RECORDS TO USE:

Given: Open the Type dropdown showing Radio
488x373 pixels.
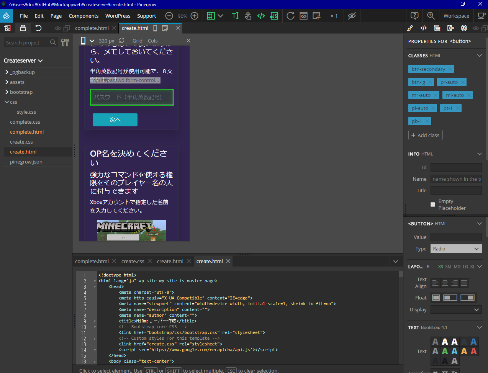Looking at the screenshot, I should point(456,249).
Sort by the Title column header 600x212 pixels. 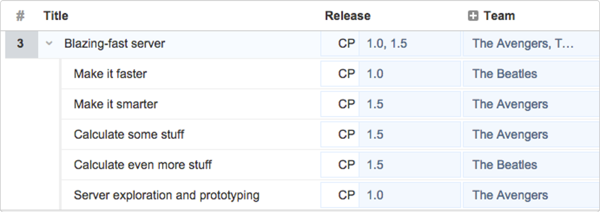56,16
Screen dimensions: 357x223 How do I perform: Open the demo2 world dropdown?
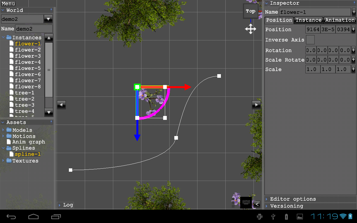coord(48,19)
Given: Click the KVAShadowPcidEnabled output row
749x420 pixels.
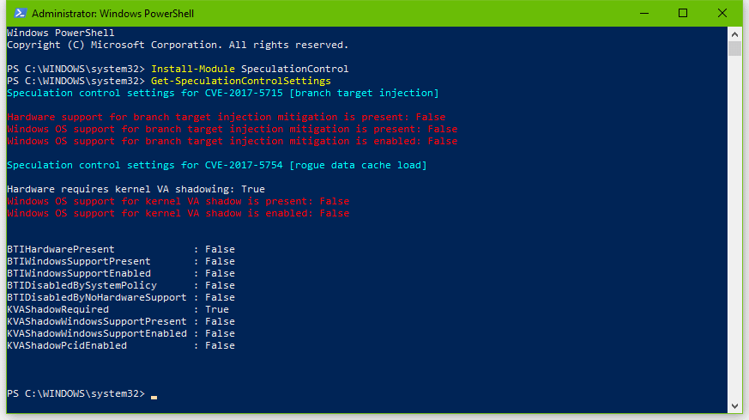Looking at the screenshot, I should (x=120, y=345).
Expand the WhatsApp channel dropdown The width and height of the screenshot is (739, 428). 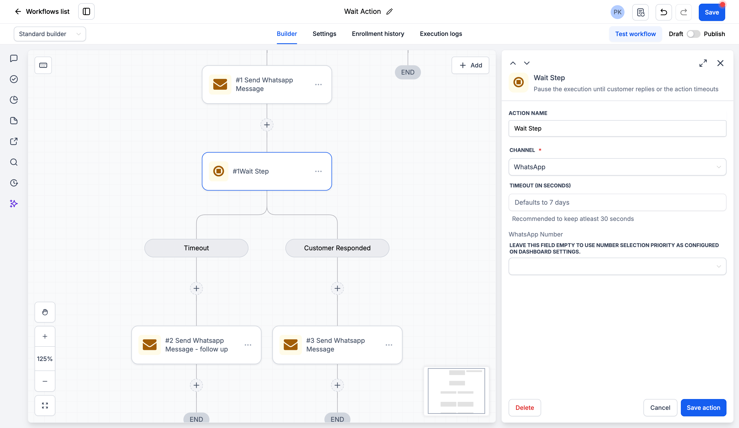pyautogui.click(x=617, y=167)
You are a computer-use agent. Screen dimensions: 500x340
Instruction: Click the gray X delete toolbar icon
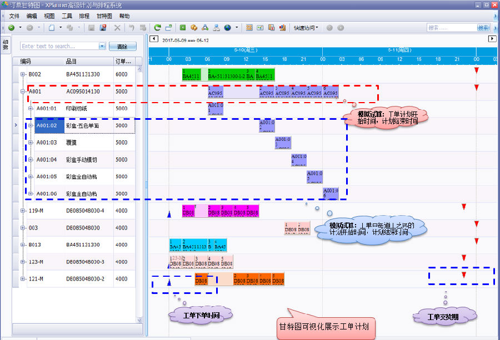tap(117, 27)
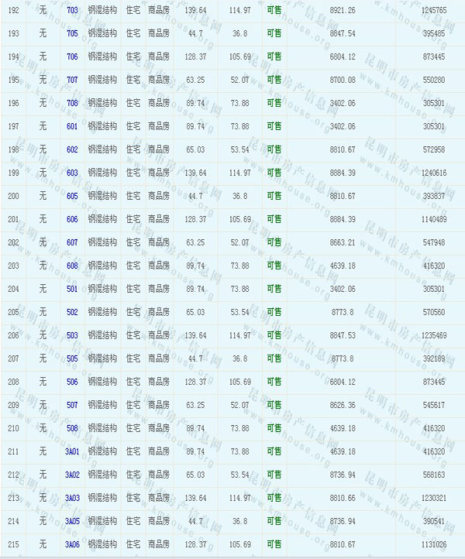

--

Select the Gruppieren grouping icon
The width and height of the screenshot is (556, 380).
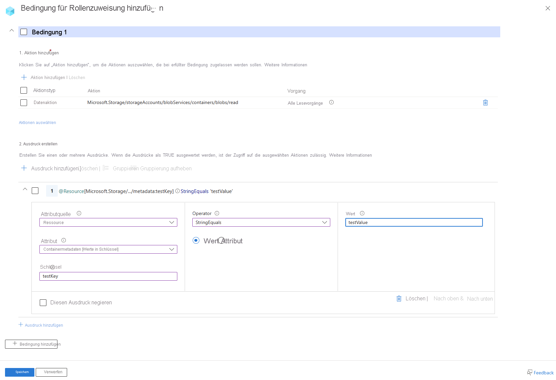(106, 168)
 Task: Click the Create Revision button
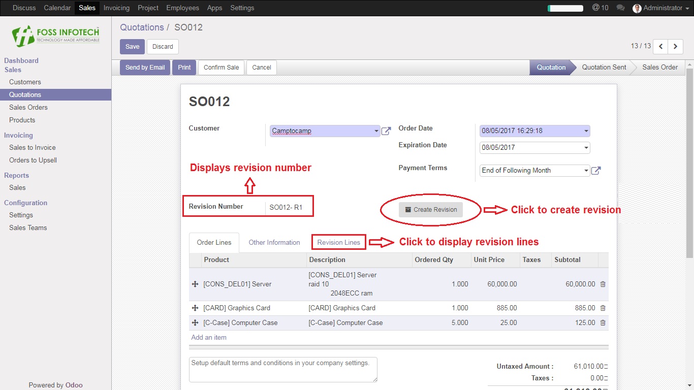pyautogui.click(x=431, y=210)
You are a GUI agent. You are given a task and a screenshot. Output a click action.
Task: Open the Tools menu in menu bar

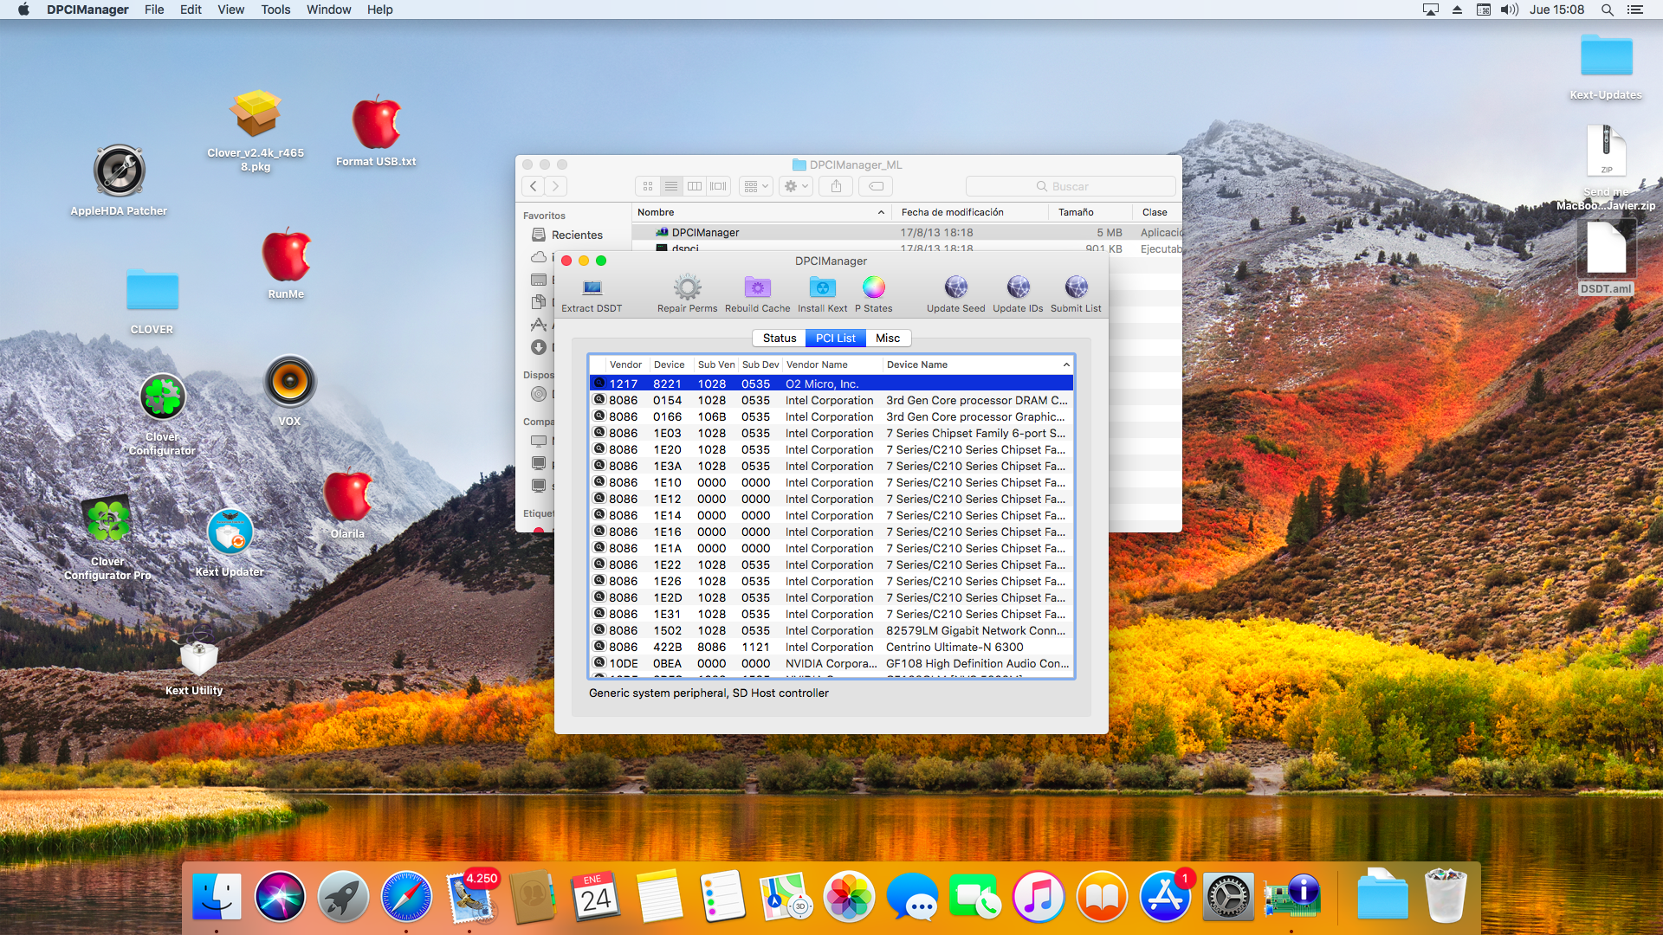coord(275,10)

GIVEN REQUEST: Can you reproduce the records from the line with "You are a computer-use" to the line with "tap(117, 27)", renaming "gray" to "red" with nothing else changed and the pictures left out?

THE REPLY:
You are a computer-use agent. Screen dimensions: 500x340
Instruction: Click the red X delete toolbar icon
tap(117, 27)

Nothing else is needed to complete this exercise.